On defense, the team’s weak link was its secondary, but Coach Jason Garrett dismantled last year’s unit and acquired veterans Brodney Pool, Brandon Carr and No. 6 overall draft pick Morris Claiborne out of LSU.
A boon to the Cowboys is their third-place schedule and the addition of backup QB Kyle Orton, who gives Dallas a sound leader in an emergency.
New York Giants
A seemingly endless stream of dominoes fell right for the Giants last year en route to the title. Now we’ll see how the team does without barrel-chested RB Brandon Jacobs and clutch WR Mario Manningham. Also, will WR Victor Cruz be more than a one-year wonder who liked to preen in the end zone?
In the 2007 season, the first time QB Eli Manning directed the Giants to a title, New York improved by two games the next season to 12-4 in winning this division. But the Giants went down feebly in their first playoff outing, which triggered back-to-back non-playoff seasons before last year’s stunning postseason run after a 9-7 season.

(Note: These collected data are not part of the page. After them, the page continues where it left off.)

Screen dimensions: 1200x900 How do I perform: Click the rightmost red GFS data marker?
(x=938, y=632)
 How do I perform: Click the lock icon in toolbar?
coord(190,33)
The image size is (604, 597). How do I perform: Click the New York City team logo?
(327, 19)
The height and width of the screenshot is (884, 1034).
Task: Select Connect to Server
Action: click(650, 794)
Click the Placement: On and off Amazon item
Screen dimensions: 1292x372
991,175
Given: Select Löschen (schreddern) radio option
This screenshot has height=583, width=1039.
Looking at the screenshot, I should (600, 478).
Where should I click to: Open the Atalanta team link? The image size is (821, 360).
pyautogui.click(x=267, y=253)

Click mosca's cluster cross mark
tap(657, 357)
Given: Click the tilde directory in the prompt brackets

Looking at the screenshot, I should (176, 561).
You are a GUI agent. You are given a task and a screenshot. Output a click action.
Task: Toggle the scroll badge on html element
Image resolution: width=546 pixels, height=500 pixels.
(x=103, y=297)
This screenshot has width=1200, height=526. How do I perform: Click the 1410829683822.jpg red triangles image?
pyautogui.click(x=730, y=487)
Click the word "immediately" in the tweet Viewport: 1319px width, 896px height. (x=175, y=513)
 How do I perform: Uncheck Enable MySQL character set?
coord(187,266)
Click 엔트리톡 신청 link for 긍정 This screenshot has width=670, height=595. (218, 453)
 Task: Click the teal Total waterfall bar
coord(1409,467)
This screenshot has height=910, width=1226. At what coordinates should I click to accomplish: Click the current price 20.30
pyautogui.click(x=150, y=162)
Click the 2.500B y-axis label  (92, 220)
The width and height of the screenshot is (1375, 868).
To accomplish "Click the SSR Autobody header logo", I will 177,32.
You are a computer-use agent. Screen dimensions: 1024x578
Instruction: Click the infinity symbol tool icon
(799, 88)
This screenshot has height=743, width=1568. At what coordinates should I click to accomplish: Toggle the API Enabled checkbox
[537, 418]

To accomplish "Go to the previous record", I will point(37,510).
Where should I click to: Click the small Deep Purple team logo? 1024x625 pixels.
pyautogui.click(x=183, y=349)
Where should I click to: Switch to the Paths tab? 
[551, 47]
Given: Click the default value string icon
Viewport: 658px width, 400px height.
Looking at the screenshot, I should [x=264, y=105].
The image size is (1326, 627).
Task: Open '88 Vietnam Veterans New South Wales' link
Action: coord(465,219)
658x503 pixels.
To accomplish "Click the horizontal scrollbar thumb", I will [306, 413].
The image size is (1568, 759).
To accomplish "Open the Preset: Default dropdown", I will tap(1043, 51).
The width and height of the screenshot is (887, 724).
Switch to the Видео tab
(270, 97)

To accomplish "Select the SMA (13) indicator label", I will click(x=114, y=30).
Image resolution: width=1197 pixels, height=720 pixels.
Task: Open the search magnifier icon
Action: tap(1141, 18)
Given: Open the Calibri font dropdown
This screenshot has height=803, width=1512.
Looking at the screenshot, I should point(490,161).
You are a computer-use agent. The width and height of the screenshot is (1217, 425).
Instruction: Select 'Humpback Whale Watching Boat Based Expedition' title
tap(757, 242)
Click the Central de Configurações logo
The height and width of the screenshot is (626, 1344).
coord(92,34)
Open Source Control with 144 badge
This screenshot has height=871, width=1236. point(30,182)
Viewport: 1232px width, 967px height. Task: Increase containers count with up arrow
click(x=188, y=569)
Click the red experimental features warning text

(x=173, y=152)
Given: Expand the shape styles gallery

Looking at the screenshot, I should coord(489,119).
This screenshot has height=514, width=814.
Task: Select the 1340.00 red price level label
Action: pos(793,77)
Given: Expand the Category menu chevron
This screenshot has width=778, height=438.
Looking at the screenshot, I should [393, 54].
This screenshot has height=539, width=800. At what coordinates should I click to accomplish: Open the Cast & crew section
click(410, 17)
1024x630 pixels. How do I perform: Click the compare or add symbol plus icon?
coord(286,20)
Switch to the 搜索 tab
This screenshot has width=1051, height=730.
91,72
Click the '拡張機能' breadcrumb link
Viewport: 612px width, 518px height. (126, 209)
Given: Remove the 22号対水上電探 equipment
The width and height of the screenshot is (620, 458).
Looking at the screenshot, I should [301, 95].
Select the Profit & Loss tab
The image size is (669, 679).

New York’s defense is much-heralded for its collection of pass rushers, but that unit also allowed a stunning 18 TD drives of 80 yards or longer in the regular season, most in the division. And against Green Bay in the divisional round, not once did the Giants hold the Packers to a three-and-out. In fact, in an earlier meeting with the Jets, the Giants couldn’t get off the field, allowing the Rex Ryan’s team to run an AFC-high 89 plays.
Thanks largely to winning the division last season, the team has the league’s toughest schedule in 2012 based on last year’s records (140-116). A season earlier, their foes’ cumulative mark was 126-130.
The Redskins had their moments last year during a 5-11 season including a sweep of the Giants that made them the team with the worst record in history to go 2-0 against the eventual Super Bowl champs. At one point the Redskins were 3-1 overall and talking division title – at least QB Rex Grossman was – until losing their next six during in a season-ending death spiral that landed them in last place for the fourth straight season.
Should Washington slump into the cellar for a fifth straight season, it would match a feat last accomplished by Denver from 1963-1967 in the old AFL. Heralded rookie QB Robert Griffin III, the Heisman Trophy winner, should be the opening-day starter. That will be fine for the long haul but not necessarily good out of the gate for a team that’s lacking quality wide receivers.
Defensively, coordinator Jim Haslett seems to be well respected, but then again how come his teams have gone 1-6 against the past two seasons against QB starters who were rookies or backups?
Meanwhile, head coach Mike Shanahan will be entering his third season in D.C. after a long stint in Denver , where he led the Broncos to back-to-back Super Bowl wins in 1997-98 regular seasons. But it’s beginning to look more and more that he’s no genius. In Shanahan’s last five years as coach, his teams have gone 35-45, including a dreadful 30-48-2 ATS.